The free speech of the neo-nazis and the woke must be defended not because their theories are true. As obvious as can be, their beliefs are non-sensical and dangerous. But, as John Stuart Mill argued in On Liberty, free speech is a rule for learning or approaching the truth, and the rule can only function and survive if selling intellectual snake oil is not banned. For if it is, you need somebody to determine for others what intellectual snake oil is.
However, government subsidization of one set of ideas or the other is a recipe for disaster.
READER COMMENTS
Cecil Bohanon
Jul 14 2020 at 9:34pm
To the point. Well Done
Monte
Jul 15 2020 at 1:15am
So…todays Clark Stanley is Nicole Hannah-Jones. But rather than being “fined” for her intellectual snake oil (the 1619 Project) like Stanley was for his product in 1916, she will ultimately be rewarded and canonized. Let our school children line up for their spoonful.
Pierre Lemieux
Jul 15 2020 at 11:39am
Monte: Socrates also had a spoonful, remember? Think of government snake oil! My comment on Craig’s post might also be relevant to yours.
Monte
Jul 15 2020 at 1:07pm
Pierre,
Yes. Socrates also believed that ethics and politics were integral. To wit, politics in the absence of ethics is harmful:
“The highest of all virtues is the political art which includes statecraft and makes men good politicians and public officials.”
Monte
Craig
Jul 15 2020 at 10:11am
Discussing the (in)famous case of Nazi Part of America v Skokie,, my constitutionak law professor said something I will jever forget, “The First Amendment is all fun and games until the Nazis show up.”
Pierre Lemieux
Jul 15 2020 at 11:36am
Craig: Same when the “enemies of the people” show up? Your professor could have meant many things with his aphorism. I assume he knew that without free speech, it’s not all fun and games either. “Without free speech,” could you have answered, “it’s all fun and games until you hear the noise of jack-booted government thugs.” The Chinese have experienced it for centuries (if not millennia) and should soon discover it again. Moreover, free speech is a key to innovation and prosperity: one aspect of this is apparent in https://object.cato.org/sites/cato.org/files/serials/files/regulation/2013/1/v35n4-7_5.pdf#page=11; another one in https://www.cato.org/sites/cato.org/files/2020-03/regv43n1-reviews.pdf#page=20. We get a preview of the mob in the woke’s campaigns.
Craig
Jul 16 2020 at 4:24pm
“Your professor could have meant many things with his aphorism”

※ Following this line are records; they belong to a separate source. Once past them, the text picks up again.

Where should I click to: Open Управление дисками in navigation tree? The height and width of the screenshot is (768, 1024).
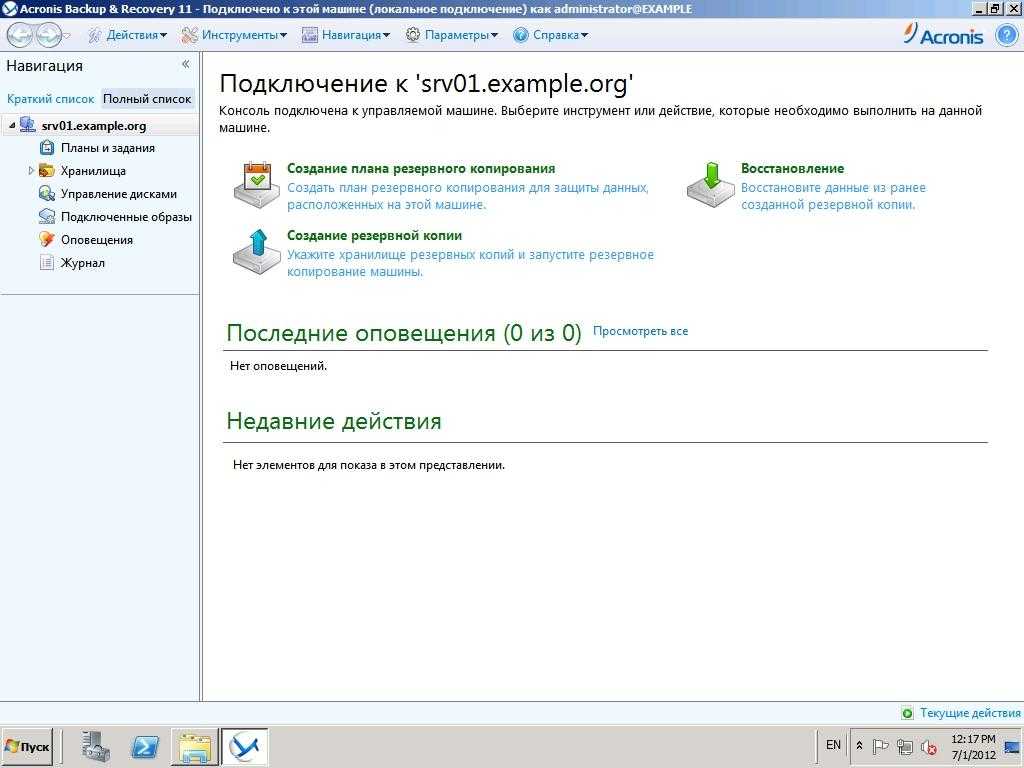point(118,194)
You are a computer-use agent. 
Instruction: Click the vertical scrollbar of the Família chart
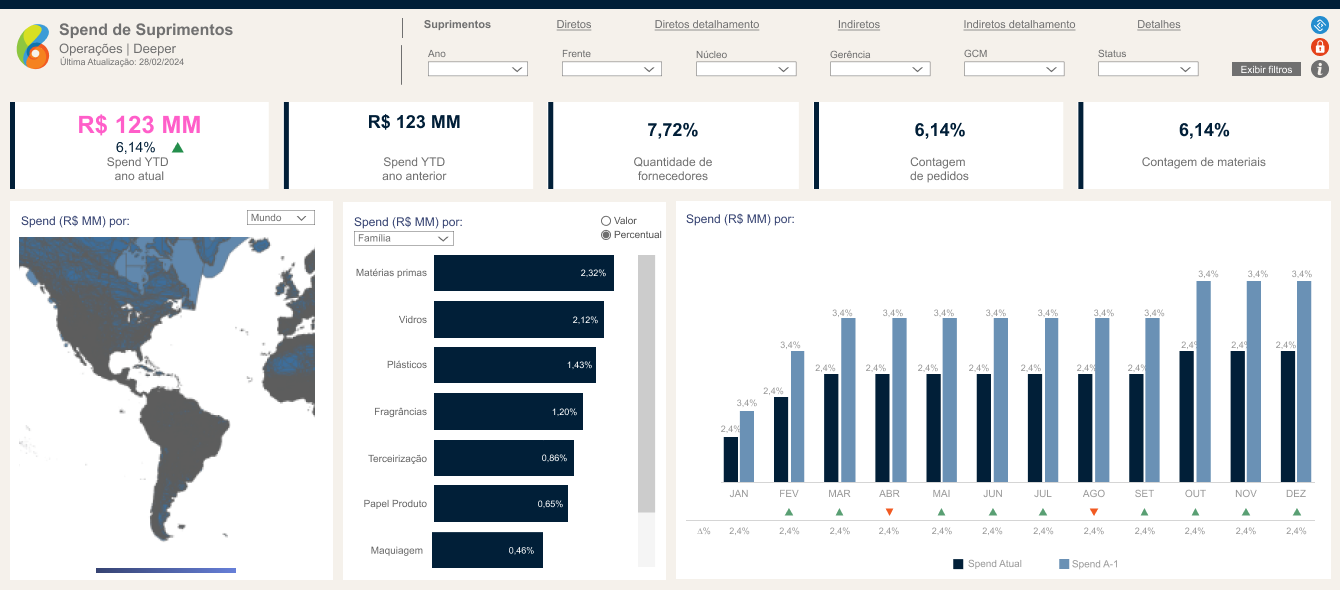[x=646, y=384]

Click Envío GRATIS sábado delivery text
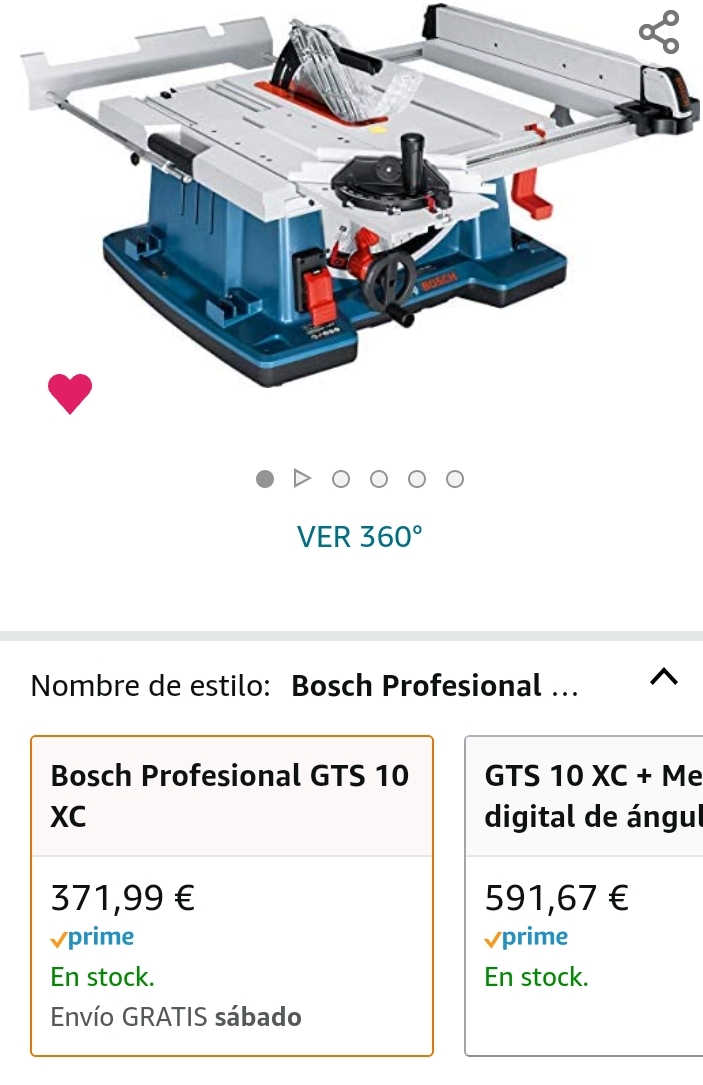coord(176,1016)
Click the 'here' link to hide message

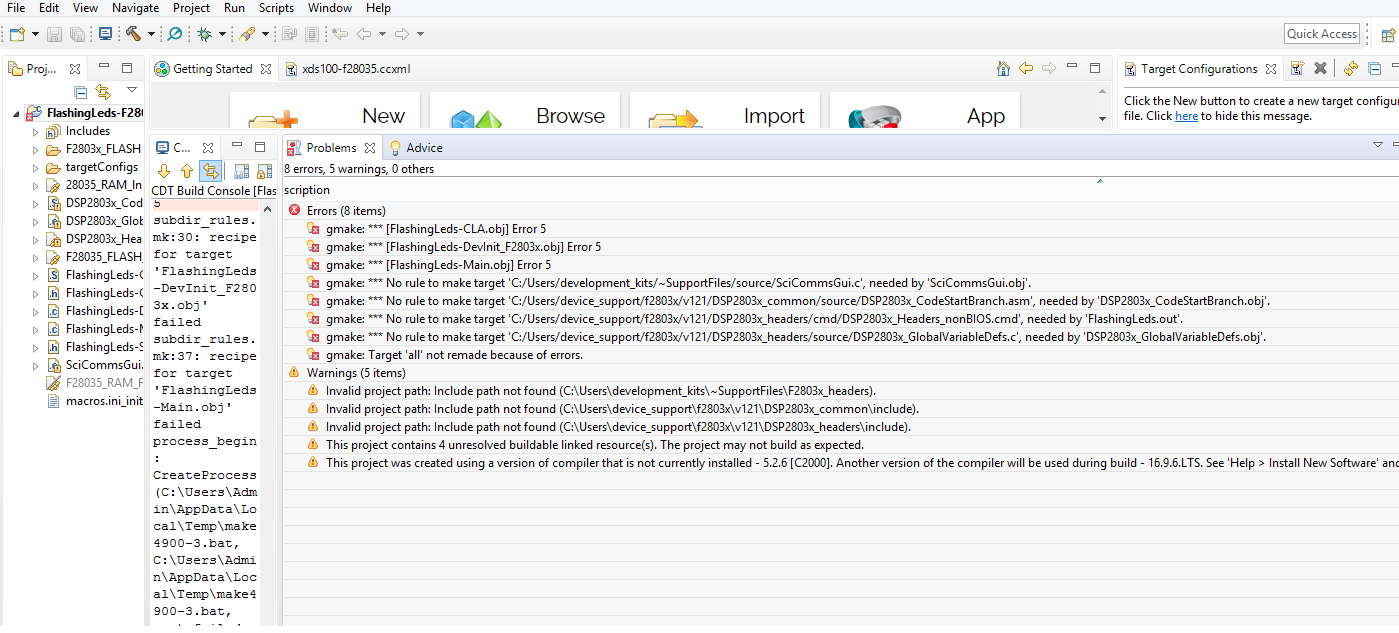tap(1186, 116)
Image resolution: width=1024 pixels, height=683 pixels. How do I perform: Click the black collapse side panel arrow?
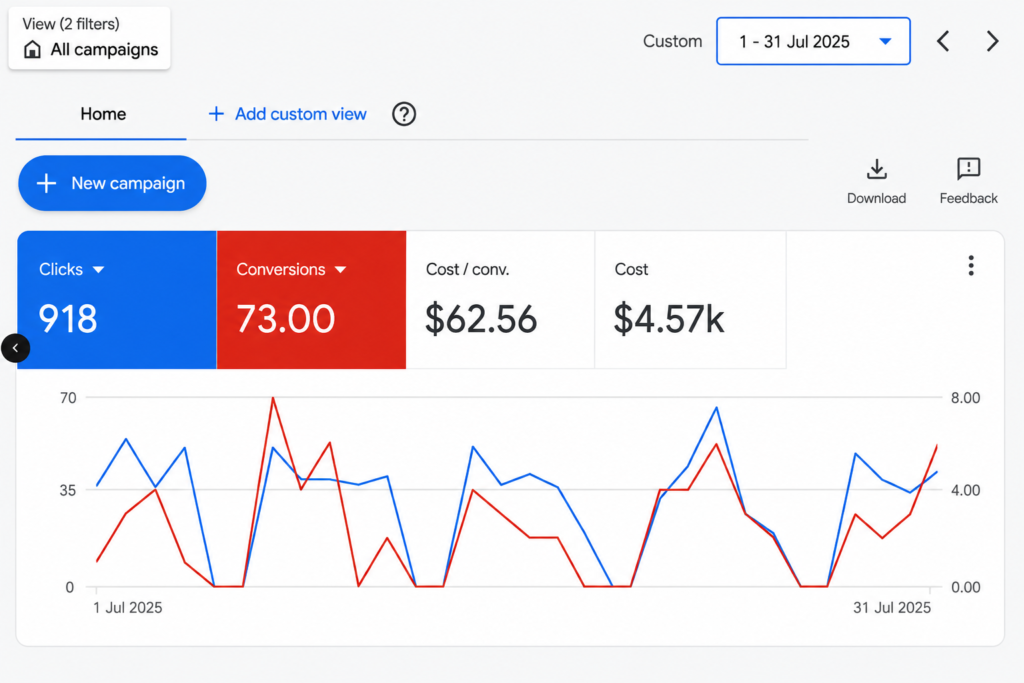pos(16,348)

There was additional context which I would be unable to quote verbatim, but the context at the time was clear that his sense was, “Its easy to support the First Amendment rights of the non-controversial”
The quip itself was memorable but it also got a laugh from the entire class.
Jay Molnar
Jul 15 2020 at 3:00pm
I saw Lee Bollinger’s “The Tolerant Society: Freedom of Speech and Extremist Speech in America” (1986) mentioned on another website and found this critique as an interesting dicussion point.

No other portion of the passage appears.